### Short exercise
Write every line of the material below as a JSON list of strings, one string per line, omitting blank lines.

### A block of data
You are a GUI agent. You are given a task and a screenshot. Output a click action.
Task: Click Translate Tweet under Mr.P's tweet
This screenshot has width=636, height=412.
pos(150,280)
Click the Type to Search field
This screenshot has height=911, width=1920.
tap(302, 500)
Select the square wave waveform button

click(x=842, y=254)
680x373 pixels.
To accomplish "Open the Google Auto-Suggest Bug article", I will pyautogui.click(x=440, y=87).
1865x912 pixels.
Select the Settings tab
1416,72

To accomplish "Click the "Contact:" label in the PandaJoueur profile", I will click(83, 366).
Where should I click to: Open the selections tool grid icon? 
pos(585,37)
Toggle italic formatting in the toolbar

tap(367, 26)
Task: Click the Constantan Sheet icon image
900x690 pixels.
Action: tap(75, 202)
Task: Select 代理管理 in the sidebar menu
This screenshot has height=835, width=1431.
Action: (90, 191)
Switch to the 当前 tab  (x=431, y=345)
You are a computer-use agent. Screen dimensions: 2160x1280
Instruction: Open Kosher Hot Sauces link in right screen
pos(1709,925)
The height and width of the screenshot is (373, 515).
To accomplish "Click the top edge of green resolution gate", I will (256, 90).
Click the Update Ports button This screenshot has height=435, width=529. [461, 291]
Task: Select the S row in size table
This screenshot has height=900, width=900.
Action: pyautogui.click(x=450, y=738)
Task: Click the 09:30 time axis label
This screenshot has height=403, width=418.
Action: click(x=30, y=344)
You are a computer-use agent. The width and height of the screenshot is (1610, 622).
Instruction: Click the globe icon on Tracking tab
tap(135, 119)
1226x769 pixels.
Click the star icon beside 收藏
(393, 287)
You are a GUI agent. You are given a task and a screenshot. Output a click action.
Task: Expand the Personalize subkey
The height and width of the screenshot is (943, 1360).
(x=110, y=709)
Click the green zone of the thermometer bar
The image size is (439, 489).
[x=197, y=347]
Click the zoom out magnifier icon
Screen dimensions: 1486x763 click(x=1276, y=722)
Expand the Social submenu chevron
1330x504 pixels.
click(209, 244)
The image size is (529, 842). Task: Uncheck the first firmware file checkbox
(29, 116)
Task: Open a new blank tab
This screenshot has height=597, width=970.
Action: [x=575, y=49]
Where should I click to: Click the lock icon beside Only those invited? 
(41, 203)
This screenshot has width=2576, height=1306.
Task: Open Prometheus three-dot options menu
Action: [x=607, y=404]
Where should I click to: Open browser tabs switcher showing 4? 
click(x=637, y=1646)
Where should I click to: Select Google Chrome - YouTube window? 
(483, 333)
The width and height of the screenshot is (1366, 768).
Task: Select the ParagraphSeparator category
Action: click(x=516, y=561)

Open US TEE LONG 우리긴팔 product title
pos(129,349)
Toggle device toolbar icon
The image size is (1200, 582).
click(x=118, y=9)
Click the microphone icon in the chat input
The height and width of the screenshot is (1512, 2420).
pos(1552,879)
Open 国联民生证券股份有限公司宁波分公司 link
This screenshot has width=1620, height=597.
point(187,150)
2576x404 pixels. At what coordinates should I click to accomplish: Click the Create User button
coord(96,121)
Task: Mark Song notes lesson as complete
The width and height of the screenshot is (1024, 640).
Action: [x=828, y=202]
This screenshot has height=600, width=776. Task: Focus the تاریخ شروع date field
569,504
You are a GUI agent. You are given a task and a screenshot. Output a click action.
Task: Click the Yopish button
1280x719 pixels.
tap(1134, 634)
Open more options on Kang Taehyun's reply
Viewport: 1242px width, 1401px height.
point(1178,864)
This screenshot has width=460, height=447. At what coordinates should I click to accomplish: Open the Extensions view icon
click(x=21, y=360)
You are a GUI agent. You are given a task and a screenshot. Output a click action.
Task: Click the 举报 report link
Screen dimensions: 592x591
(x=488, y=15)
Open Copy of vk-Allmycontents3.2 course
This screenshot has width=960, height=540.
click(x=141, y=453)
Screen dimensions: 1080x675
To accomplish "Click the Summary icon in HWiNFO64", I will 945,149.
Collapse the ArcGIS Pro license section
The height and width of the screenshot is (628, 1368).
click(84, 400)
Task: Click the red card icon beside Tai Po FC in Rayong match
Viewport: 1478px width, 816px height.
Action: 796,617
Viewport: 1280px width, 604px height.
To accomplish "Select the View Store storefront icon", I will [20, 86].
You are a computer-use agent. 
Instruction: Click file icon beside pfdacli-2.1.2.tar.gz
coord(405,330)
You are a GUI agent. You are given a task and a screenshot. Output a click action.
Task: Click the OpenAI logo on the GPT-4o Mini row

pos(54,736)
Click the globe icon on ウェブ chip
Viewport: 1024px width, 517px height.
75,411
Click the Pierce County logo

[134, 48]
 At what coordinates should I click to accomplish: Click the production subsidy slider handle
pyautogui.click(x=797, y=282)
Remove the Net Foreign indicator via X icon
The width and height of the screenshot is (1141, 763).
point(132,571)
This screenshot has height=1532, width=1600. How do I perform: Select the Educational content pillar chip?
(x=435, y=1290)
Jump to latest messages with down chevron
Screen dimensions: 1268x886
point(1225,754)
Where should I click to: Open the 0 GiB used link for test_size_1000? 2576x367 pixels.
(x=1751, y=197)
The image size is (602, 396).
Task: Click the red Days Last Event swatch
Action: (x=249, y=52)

### Exercise response
[
  "You are a GUI agent. You are given a task and a screenshot. Output a click action.",
  "Task: Click Translate Tweet under Mr.P's tweet",
  "This screenshot has width=636, height=412.",
  "pos(150,280)",
  "Click the Type to Search field",
  "This screenshot has height=911, width=1920.",
  "tap(302, 500)",
  "Select the square wave waveform button",
  "click(x=842, y=254)",
  "680x373 pixels.",
  "To accomplish \"Open the Google Auto-Suggest Bug article\", I will pyautogui.click(x=440, y=87).",
  "1865x912 pixels.",
  "Select the Settings tab",
  "1416,72",
  "To accomplish \"Click the \"Contact:\" label in the PandaJoueur profile\", I will click(83, 366).",
  "Where should I click to: Open the selections tool grid icon? ",
  "pos(585,37)",
  "Toggle italic formatting in the toolbar",
  "tap(367, 26)",
  "Task: Click the Constantan Sheet icon image",
  "900x690 pixels.",
  "Action: tap(75, 202)",
  "Task: Select 代理管理 in the sidebar menu",
  "This screenshot has height=835, width=1431.",
  "Action: (90, 191)",
  "Switch to the 当前 tab  (x=431, y=345)",
  "You are a computer-use agent. Screen dimensions: 2160x1280",
  "Instruction: Open Kosher Hot Sauces link in right screen",
  "pos(1709,925)",
  "The height and width of the screenshot is (373, 515).",
  "To accomplish \"Click the top edge of green resolution gate\", I will (256, 90).",
  "Click the Update Ports button This screenshot has height=435, width=529. [461, 291]",
  "Task: Select the S row in size table",
  "This screenshot has height=900, width=900.",
  "Action: pyautogui.click(x=450, y=738)",
  "Task: Click the 09:30 time axis label",
  "This screenshot has height=403, width=418.",
  "Action: click(x=30, y=344)",
  "You are a computer-use agent. The width and height of the screenshot is (1610, 622).",
  "Instruction: Click the globe icon on Tracking tab",
  "tap(135, 119)",
  "1226x769 pixels.",
  "Click the star icon beside 收藏",
  "(393, 287)",
  "You are a GUI agent. You are given a task and a screenshot. Output a click action.",
  "Task: Expand the Personalize subkey",
  "The height and width of the screenshot is (943, 1360).",
  "(x=110, y=709)",
  "Click the green zone of the thermometer bar",
  "The image size is (439, 489).",
  "[x=197, y=347]",
  "Click the zoom out magnifier icon",
  "Screen dimensions: 1486x763 click(x=1276, y=722)",
  "Expand the Social submenu chevron",
  "1330x504 pixels.",
  "click(209, 244)",
  "The image size is (529, 842). Task: Uncheck the first firmware file checkbox",
  "(29, 116)",
  "Task: Open a new blank tab",
  "This screenshot has height=597, width=970.",
  "Action: [x=575, y=49]",
  "Where should I click to: Click the lock icon beside Only those invited? ",
  "(41, 203)",
  "This screenshot has width=2576, height=1306.",
  "Task: Open Prometheus three-dot options menu",
  "Action: [x=607, y=404]",
  "Where should I click to: Open browser tabs switcher showing 4? ",
  "click(x=637, y=1646)",
  "Where should I click to: Select Google Chrome - YouTube window? ",
  "(483, 333)",
  "The width and height of the screenshot is (1366, 768).",
  "Task: Select the ParagraphSeparator category",
  "Action: click(x=516, y=561)",
  "Open US TEE LONG 우리긴팔 product title",
  "pos(129,349)",
  "Toggle device toolbar icon",
  "The image size is (1200, 582).",
  "click(x=118, y=9)",
  "Click the microphone icon in the chat input",
  "The height and width of the screenshot is (1512, 2420).",
  "pos(1552,879)",
  "Open 国联民生证券股份有限公司宁波分公司 link",
  "This screenshot has width=1620, height=597.",
  "point(187,150)",
  "2576x404 pixels. At what coordinates should I click to accomplish: Click the Create User button",
  "coord(96,121)",
  "Task: Mark Song notes lesson as complete",
  "The width and height of the screenshot is (1024, 640).",
  "Action: [x=828, y=202]",
  "This screenshot has height=600, width=776. Task: Focus the تاریخ شروع date field",
  "569,504",
  "You are a GUI agent. You are given a task and a screenshot. Output a click action.",
  "Task: Click the Yopish button",
  "1280x719 pixels.",
  "tap(1134, 634)",
  "Open more options on Kang Taehyun's reply",
  "Viewport: 1242px width, 1401px height.",
  "point(1178,864)",
  "This screenshot has width=460, height=447. At what coordinates should I click to accomplish: Open the Extensions view icon",
  "click(x=21, y=360)",
  "You are a GUI agent. You are given a task and a screenshot. Output a click action.",
  "Task: Click the 举报 report link",
  "Screen dimensions: 592x591",
  "(x=488, y=15)",
  "Open Copy of vk-Allmycontents3.2 course",
  "This screenshot has width=960, height=540.",
  "click(x=141, y=453)",
  "Screen dimensions: 1080x675",
  "To accomplish \"Click the Summary icon in HWiNFO64\", I will 945,149.",
  "Collapse the ArcGIS Pro license section",
  "The height and width of the screenshot is (628, 1368).",
  "click(84, 400)",
  "Task: Click the red card icon beside Tai Po FC in Rayong match",
  "Viewport: 1478px width, 816px height.",
  "Action: 796,617",
  "Viewport: 1280px width, 604px height.",
  "To accomplish \"Select the View Store storefront icon\", I will [20, 86].",
  "You are a computer-use agent. ",
  "Instruction: Click file icon beside pfdacli-2.1.2.tar.gz",
  "coord(405,330)",
  "You are a GUI agent. You are given a task and a screenshot. Output a click action.",
  "Task: Click the OpenAI logo on the GPT-4o Mini row",
  "pos(54,736)",
  "Click the globe icon on ウェブ chip",
  "Viewport: 1024px width, 517px height.",
  "75,411",
  "Click the Pierce County logo",
  "[134, 48]",
  " At what coordinates should I click to accomplish: Click the production subsidy slider handle",
  "pyautogui.click(x=797, y=282)",
  "Remove the Net Foreign indicator via X icon",
  "The width and height of the screenshot is (1141, 763).",
  "point(132,571)",
  "This screenshot has height=1532, width=1600. How do I perform: Select the Educational content pillar chip?",
  "(x=435, y=1290)",
  "Jump to latest messages with down chevron",
  "Screen dimensions: 1268x886",
  "point(1225,754)",
  "Where should I click to: Open the 0 GiB used link for test_size_1000? 2576x367 pixels.",
  "(x=1751, y=197)",
  "The image size is (602, 396).",
  "Task: Click the red Days Last Event swatch",
  "Action: (x=249, y=52)"
]